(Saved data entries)
>>>

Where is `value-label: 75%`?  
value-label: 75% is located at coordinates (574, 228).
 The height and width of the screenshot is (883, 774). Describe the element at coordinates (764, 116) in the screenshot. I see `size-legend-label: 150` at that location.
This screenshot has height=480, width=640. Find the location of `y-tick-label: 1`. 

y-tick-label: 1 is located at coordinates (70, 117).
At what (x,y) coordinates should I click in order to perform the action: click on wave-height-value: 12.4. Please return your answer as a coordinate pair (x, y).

<<<

TASK:
Please output all of the entries above word for word, without changing anything.

RESPONSE TO THE TASK:
Where is `value-label: 75%`?  
value-label: 75% is located at coordinates (574, 228).
 The height and width of the screenshot is (883, 774). Describe the element at coordinates (764, 116) in the screenshot. I see `size-legend-label: 150` at that location.
This screenshot has height=480, width=640. Find the location of `y-tick-label: 1`. 

y-tick-label: 1 is located at coordinates (70, 117).
At what (x,y) coordinates should I click in order to perform the action: click on wave-height-value: 12.4. Please return your answer as a coordinate pair (x, y).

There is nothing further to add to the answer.